In the wake of the killings, anti-LGBTQ+ right-wing figures celebrated on social media and advocated for copycat attacks, prompting bar owners around the country to step up security.

Instead of inspiring lawmakers to pass pro-LGBTQ+ measures, the shooting turned out to be a precursor to an unprecedented slew of legislative attacks, with more than 450 bills introduced targeting trans healthcare, drag shows, and affirming library books in state houses around the country. 

This legislative assault on our equality has consequences beyond restricting the rights of queer people in those states. I recently heard from a mother in progressive, blue Maryland who said her trans daughter wants to sleep with a gun under her pillow because she fears a physical attack despite living in a supportive home. 

As state legislatures finally wind down for the year, the American Civil Liberties Union reports that 15 states introduced more than 10 bills each targeting the community.

For trans people, the prospect of having to flee their home states “doesn’t feel theoretical anymore,” Ari Drennen, LGBTQ+ program director for Media Matters for America, told the Blade last week. “And it’s hard not to be alarmed about the direction that this is all heading,” she said.

The Blade has also been on the receiving end of recent attacks and threats. A few weeks back, I wrote an op-ed criticizing Fox News for its homophobic smear of Transportation Secretary Pete Buttigieg. Immediately after it was published, I began receiving the usual hate mail filled with anti-gay slurs. But then things escalated. The Blade’s website was hacked and taken down for several hours. The next day, the Blade’s phone system was hacked. Later, we received an email that contained a threat against gay people, which we reported to the D.C. police. Hacker attacks on the Washington Blade and Los Angeles Blade websites have since exploded, resulting in downtime and resources spent to restore service and upgrade security. 

“Hacker attacks on the Washington Blade and Los Angeles Blade websites have since exploded, resulting in downtime and resources spent to restore service and upgrade security.”


All of these coordinated, well-funded attacks on LGBTQ+ equality are culminating just as our community prepares to celebrate Pride month in a few weeks. And it all comes amid the backdrop of a frightening rise in mass shootings, the latest claiming eight lives this weekend at a shopping mall in Texas. As of Monday, we have seen 202 mass shootings in 2023; more than 6,000 Americans have been killed so far this year in homicides, murders, or unintentional shootings, according to the Gun Violence Archive. Those numbers will be higher by week’s end.

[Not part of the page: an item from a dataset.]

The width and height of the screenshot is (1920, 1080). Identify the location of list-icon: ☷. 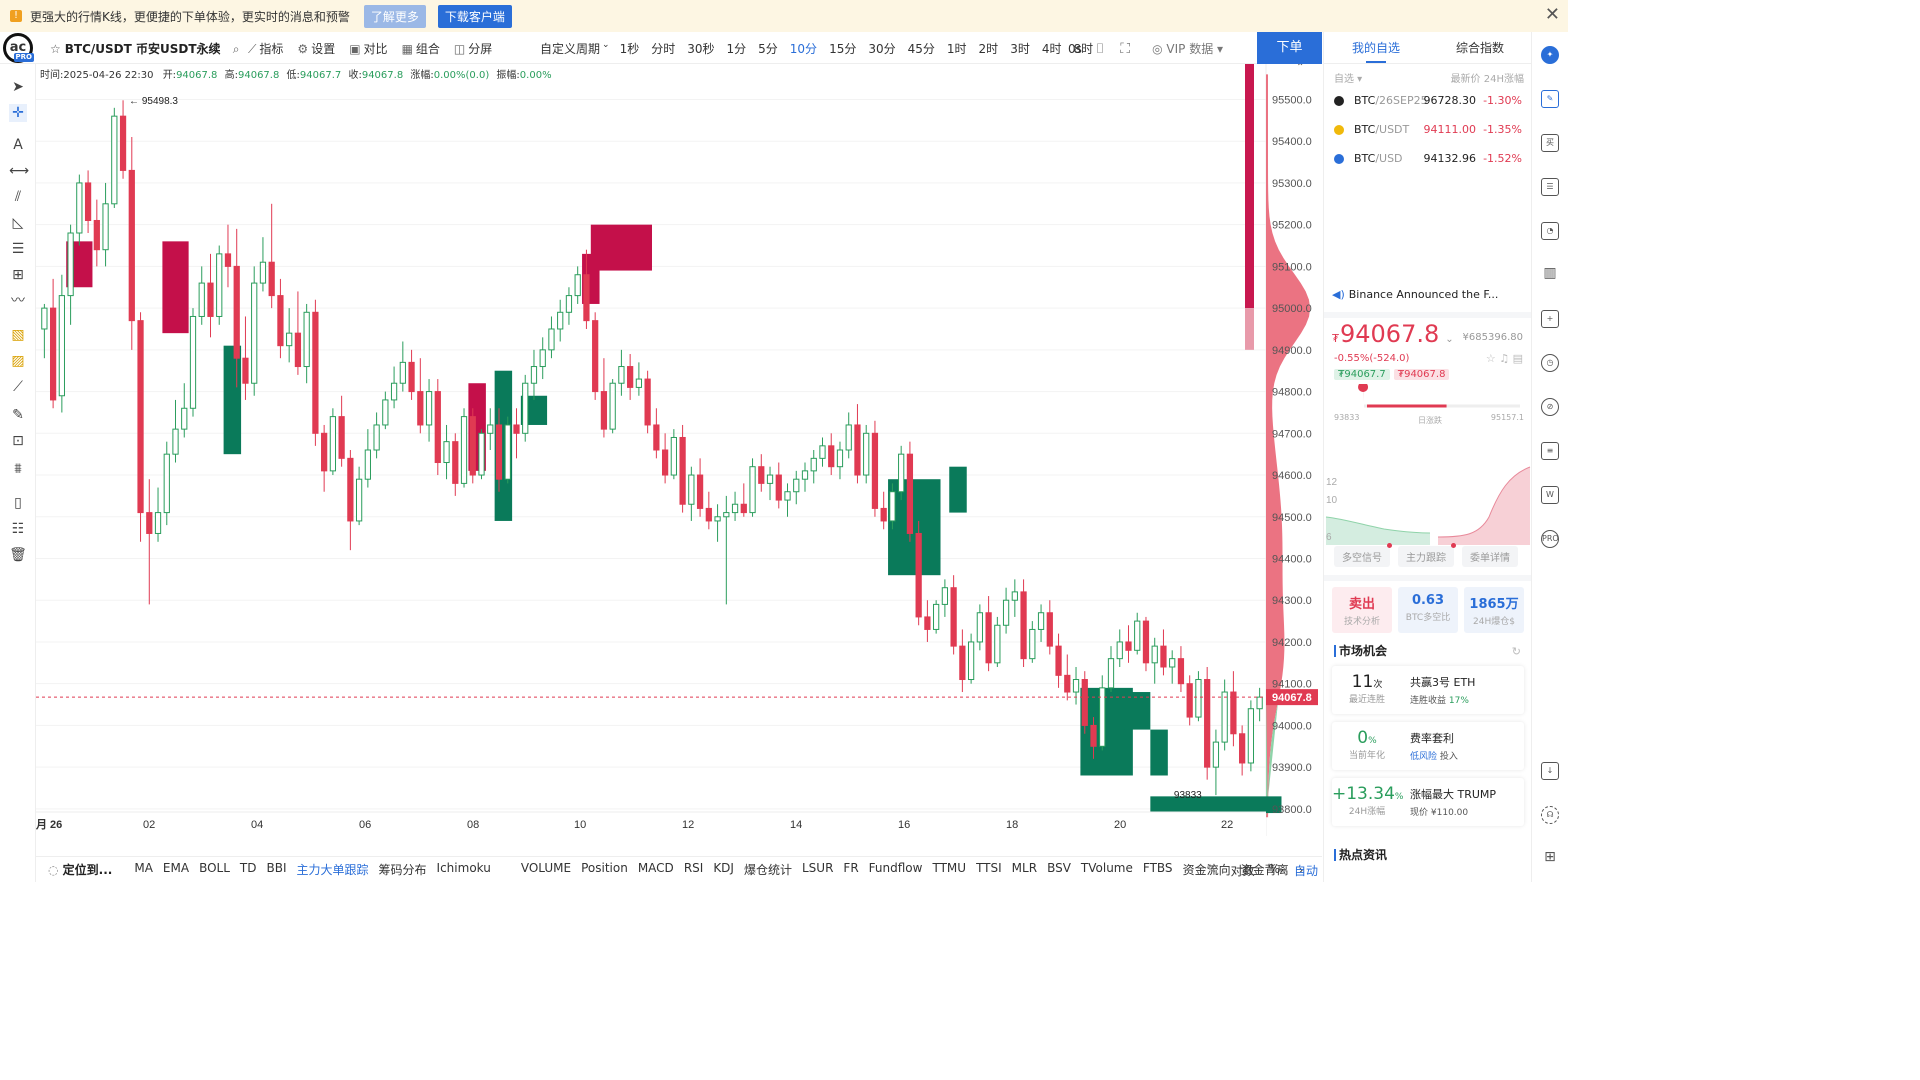
(18, 529).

As Pride season arrives, community leaders must work with local police and other law enforcement officials to take sensible steps to protect our celebrations. Activists have rightly questioned the presence of uniformed police at some events, but we must explore all avenues to protect ourselves from these growing threats. 

In the meantime, elected officials–mostly Republicans–must reconsider their anti-LGBTQ+ invective. Their legislative attacks and transphobic propaganda endanger lives and frighten queer youth, exposing them to discrimination and violence. 

And if you think these attacks on queer youth are only happening in far-flung places in the rural South, think again. I spent Saturday at the Howard County Rainbow Conference in suburban Maryland, where queer youth and their parents attended book readings, enjoyed outdoor activities, and explored an exhibition hall filled with supportive resources from area non-profits. Just beneath the festive atmosphere, many parents I spoke with expressed fear for their children’s futures. One teacher reminded me that in neighboring Carroll County, officials have banned the display of Pride flags on school property. Right-wing figures disguised as “concerned moms” are infiltrating local school boards in counties all over the country, pushing ever more restrictive policies targeting our youth.

So let’s use Pride month to celebrate our progress, but also to commit to another generational fight to preserve and expand on those wins and to counter all the dangerous attacks from our enemies.